BACKGROUND: Neonatal coarctation is often associated with hypoplasia of LH structures. Although previous studies have shown that coarctation repair can be performed with good results in these neonates, there are little data regarding growth of the LH structures or outcomes in these patients.
METHODS: Patients with isolated coarctation and at least one hypoplastic LH valve (mitral or aortic Z-score <2) who underwent a neonatal coarctation repair were identified. Clinic charts and the latest echocardiograms were reviewed.

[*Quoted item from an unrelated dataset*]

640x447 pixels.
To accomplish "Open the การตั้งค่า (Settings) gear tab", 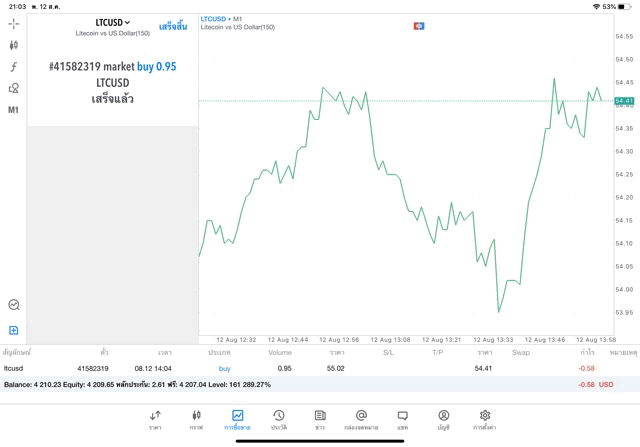I will [x=485, y=420].
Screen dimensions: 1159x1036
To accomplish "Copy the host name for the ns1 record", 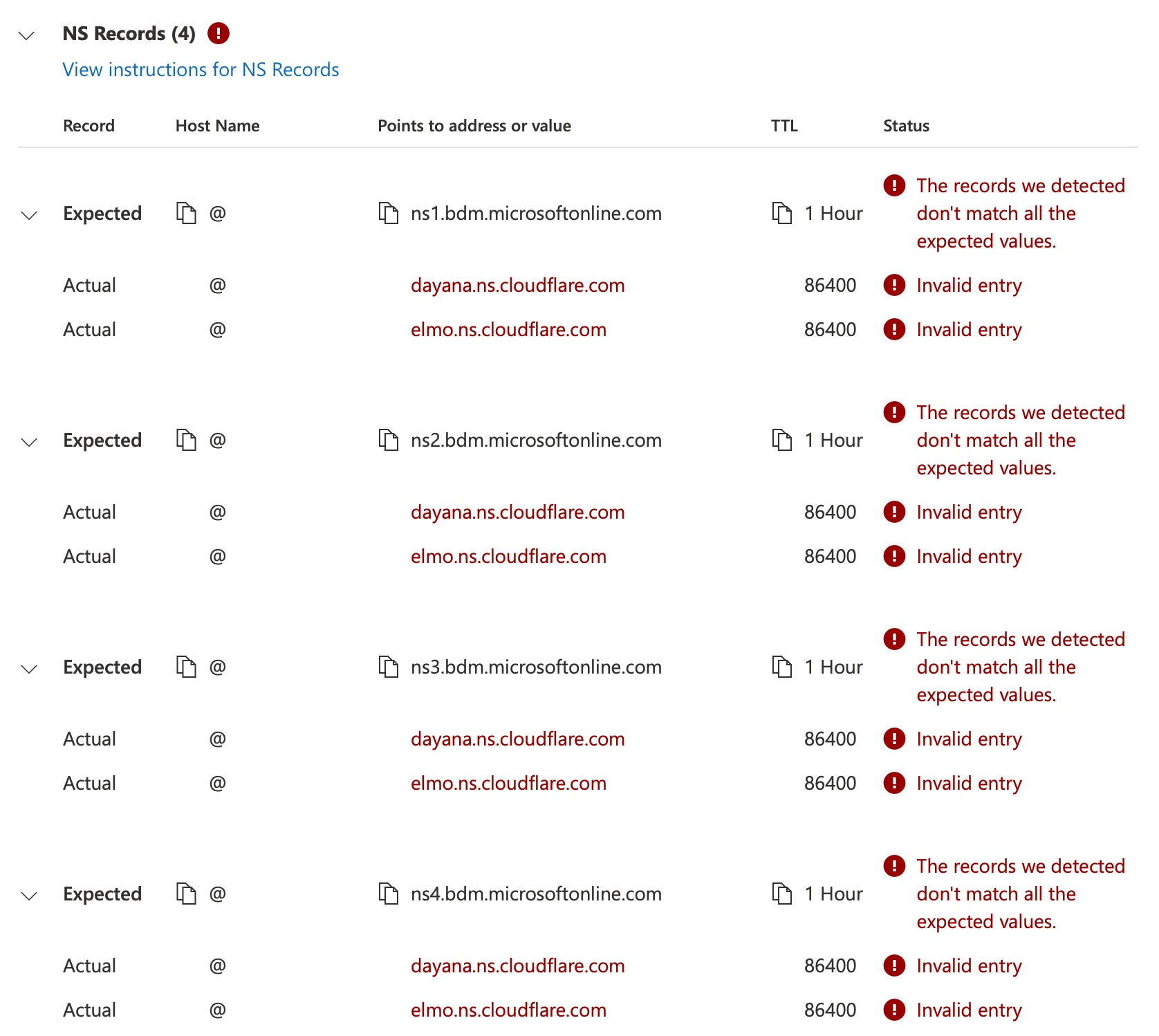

RESULTS: All 55 patients were alive and well, and no patient had clinical evidence of mitral stenosis. Three patients (5%) required re-intervention. Thirty-eight patients had echocardiograms that demonstrated normal left ventricular (LV) size and function with a follow-up duration of 73 ± 19 months (range 3 to 9 years). Both mitral and aortic annulus Z-scores increased significantly: 3.1 ± 1.5 to 0.5 ± 1.6 (p < 0.001) and 3.5 ± 1.9 to 0.7 ± 1.6 (p < 0.001), respectively. Nine patients (24%) developed LV outflow tract obstruction by echocardiographic criteria.
CONCLUSIONS: After neonatal coarctation repair with associated LH hypoplasia, LH structures increase substantially in size, and clinical outcomes are excellent at midterm follow-up. Despite initial annular hypoplasia, the need for intervention for mitral or aortic/subaortic stenosis is uncommon.